Given the significant role of imported goods in industrial manufacturing, the decline in imports value has caused the PPI to follow suit. Another factor at play in the declining index is the amassed products in major entities.

Recent months have seen customers postpone their purchases in the hope of sanctions relief and its ensuing price falls. Also, the global falling prices of oil have decreased global prices of goods. Most countries are experiencing falling Commodity Price Index, the impact of which seems to have been mirrored in the local market and influenced PPI.

 Importance of PPI

The importance of PPI lies with its predictive content for the future pattern of Consumer Price Index. Changes in PPI are usually reflected in CPI within a short period of time.

PPI gauges the price fluctuations of goods and services for the producer whereas Consumer Price Index measures changes in the price level of a basket of consumer goods and services purchased by households. In other words, PPI is an index of prices measured at the wholesale, or producer level. It shows trends within the wholesale markets (as it was once called the Wholesale Price Index), production industries, and manufacturing industries and commodities markets from the perspective of the seller.

According to Investopedia, PPI can serve multiple roles in improving investment-making decisions because it can serve as a leading indicator for CPI. When producers are faced with input inflation, those rising costs are passed along to the retailers and eventually to the consumer.

Furthermore, PPI presents the inflation picture from a different perspective than CPI. Although changes in consumer prices are important for consumers, tracking PPI allows one to determine the cause of the changes in CPI. If, for example, CPI increases at a much faster rate than PPI, such a situation could indicate that factors other than inflation may be causing retailers to increase their prices. However, if CPI and PPI increase in tandem, retailers may be simply attempting to maintain their operating margins.

All in all, a decrease in PPI is one of the signs of a probable slow-down in the CPI in future months. Almost a perfect correlation exists between CPI and PPI.

 Latest CPI Figures

The goods and services Consumer Price Index for urban areas increased 15.1% in the 12-month period until September 22, which marks the end of the Iranian month of Shahrivar, compared to the same period of last year, according to the latest report by the CBI.

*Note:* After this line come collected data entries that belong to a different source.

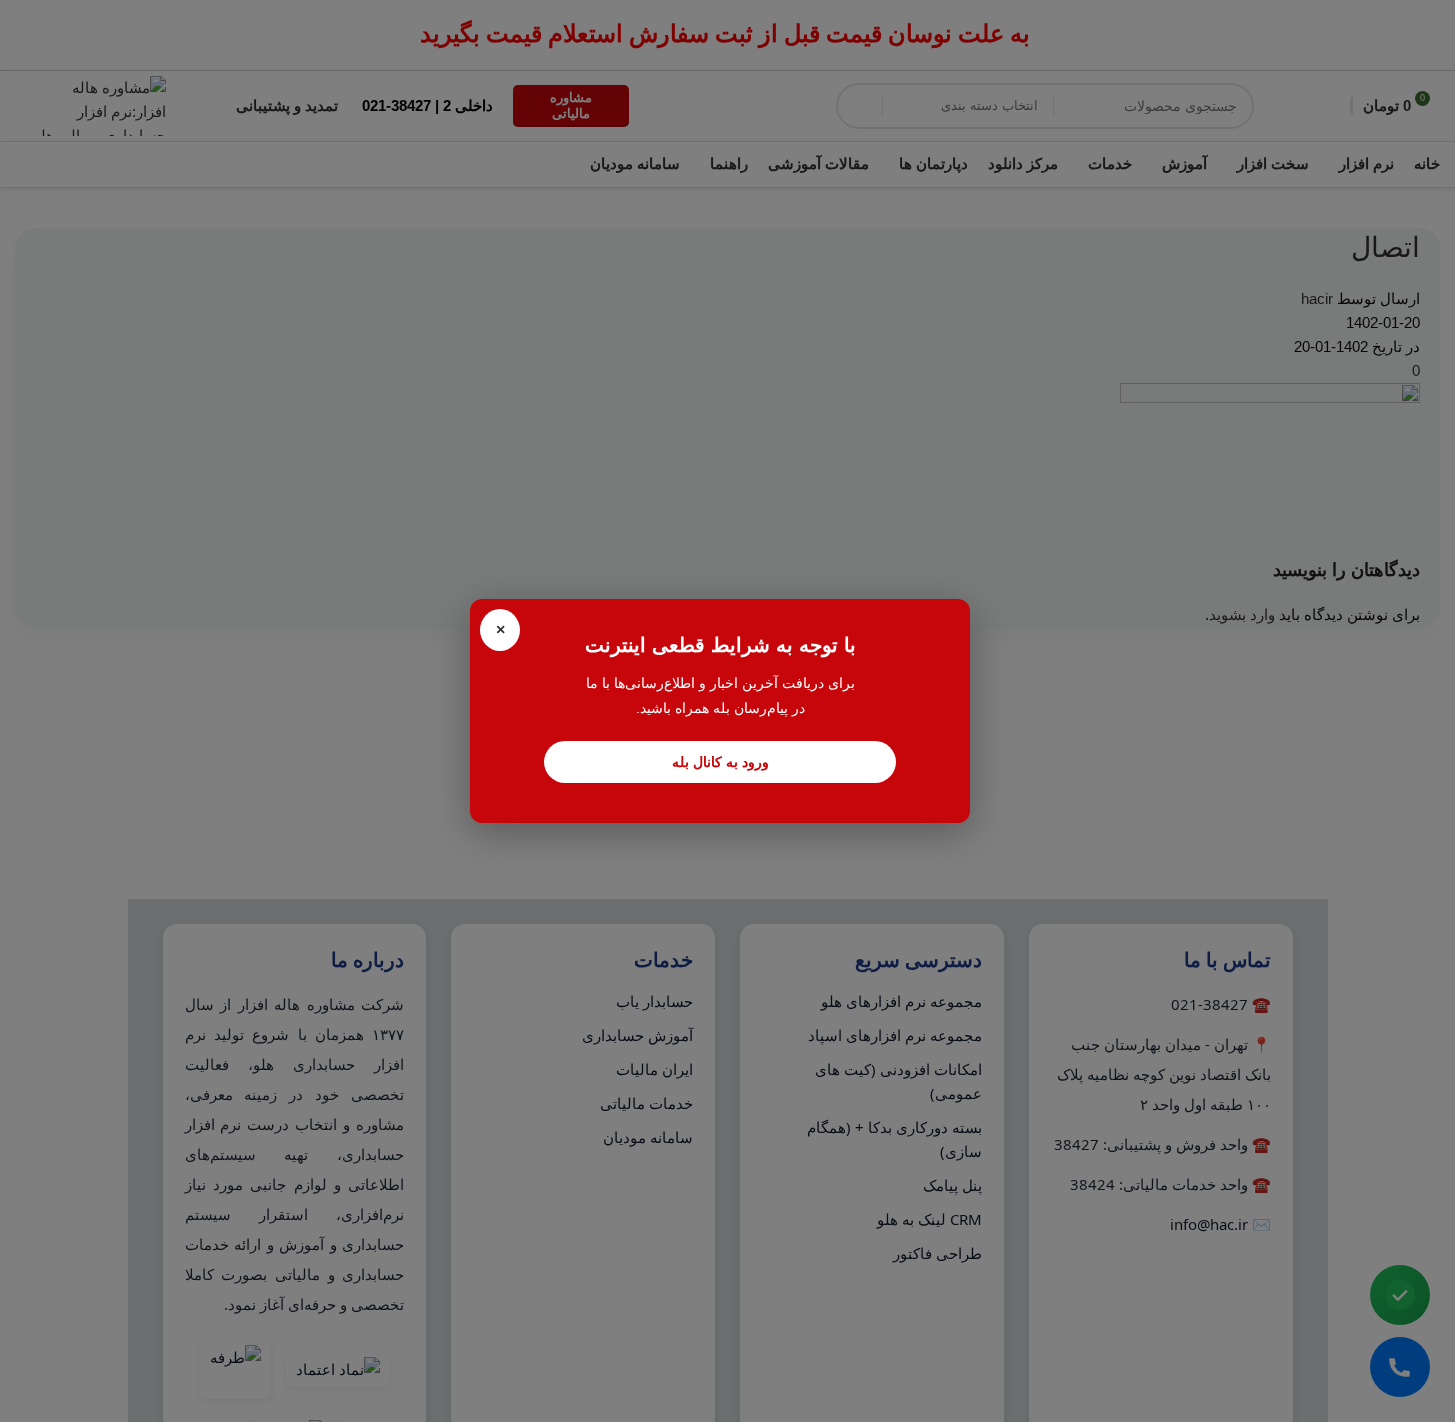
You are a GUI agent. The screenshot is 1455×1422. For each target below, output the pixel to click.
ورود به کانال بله (720, 762)
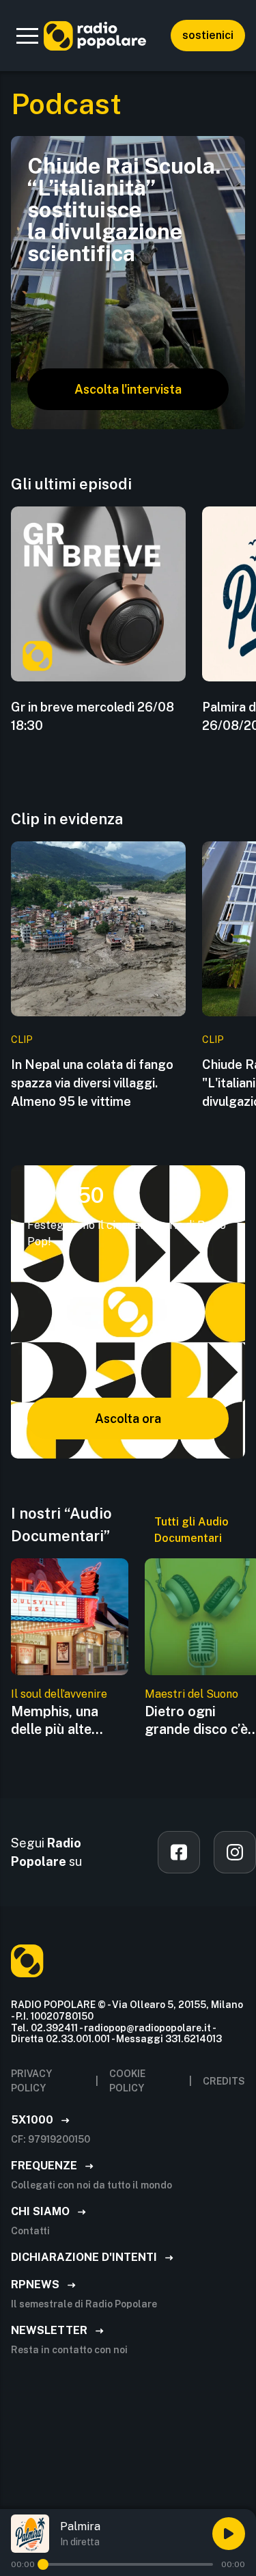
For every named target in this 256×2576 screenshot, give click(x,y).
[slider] (43, 2564)
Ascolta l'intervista (128, 389)
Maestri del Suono (191, 1693)
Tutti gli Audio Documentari (191, 1530)
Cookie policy (127, 2080)
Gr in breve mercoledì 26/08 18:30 (92, 716)
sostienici (207, 35)
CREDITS (224, 2081)
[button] (27, 35)
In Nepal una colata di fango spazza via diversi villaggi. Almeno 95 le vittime (92, 1083)
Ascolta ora (128, 1418)
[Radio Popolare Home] (95, 36)
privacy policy (31, 2080)
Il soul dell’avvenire (59, 1693)
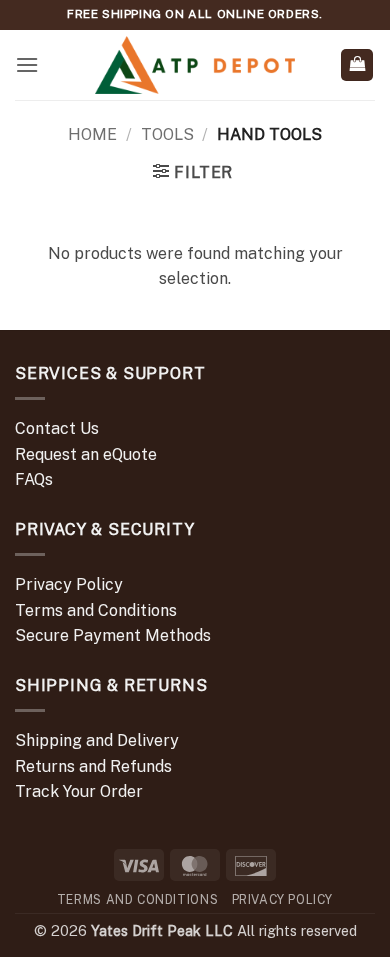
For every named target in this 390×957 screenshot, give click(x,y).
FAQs (34, 479)
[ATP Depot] (195, 65)
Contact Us (57, 428)
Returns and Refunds (93, 766)
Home (92, 134)
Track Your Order (79, 791)
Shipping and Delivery (97, 740)
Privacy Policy (69, 584)
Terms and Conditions (96, 610)
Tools (167, 134)
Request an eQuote (86, 454)
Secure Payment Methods (113, 635)
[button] (27, 64)
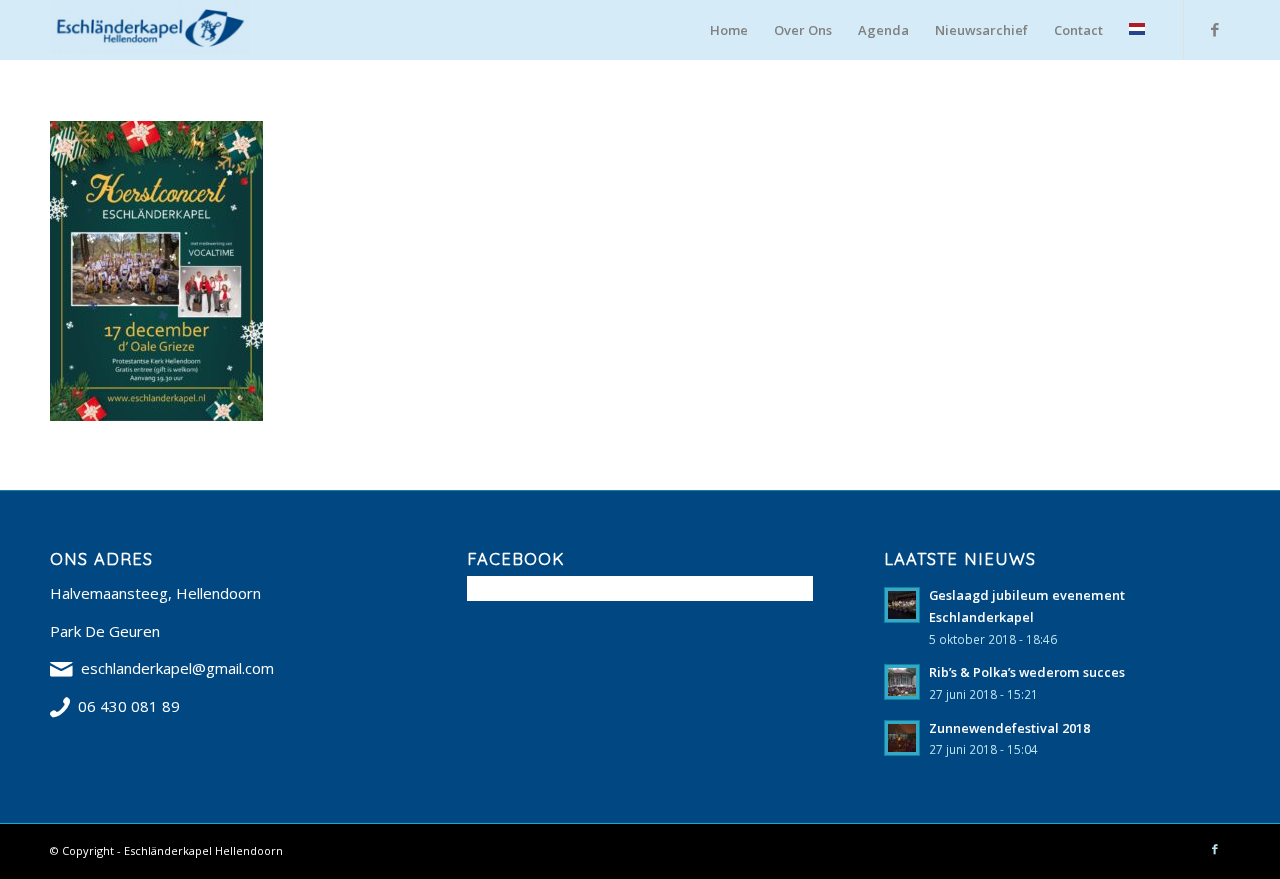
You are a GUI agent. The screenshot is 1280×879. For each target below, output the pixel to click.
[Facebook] (1215, 29)
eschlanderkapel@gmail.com (177, 668)
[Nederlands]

The overall CPI (using 2011 as the base year) stood at 225.7 in this period, indicating a 0.6% growth compared with the previous month. A year-on-year increase of 11.7% was registered in the index compared with the similar month of last year. Earlier, the Statistical Center of Iran put the inflation rate for the month of Shahrivar at 13.6%.

Also, the Consumer Price Index for rural areas of the same period increased 12.9% compared to the corresponding period last year—down 0.1% compared to a month earlier, the Statistical Center of Iran reported. The overall index (using 2011 as the base year) stood at 227 in Shahrivar, indicating 0.3% growth compared with the previous month. Year-on-year increase of 11.1% was recorded for the index compared with last year’s similar month—0.7% lower than the changes recorded in the preceding month. Figures by CBI on Consumer Price Index for rural areas have not been released yet.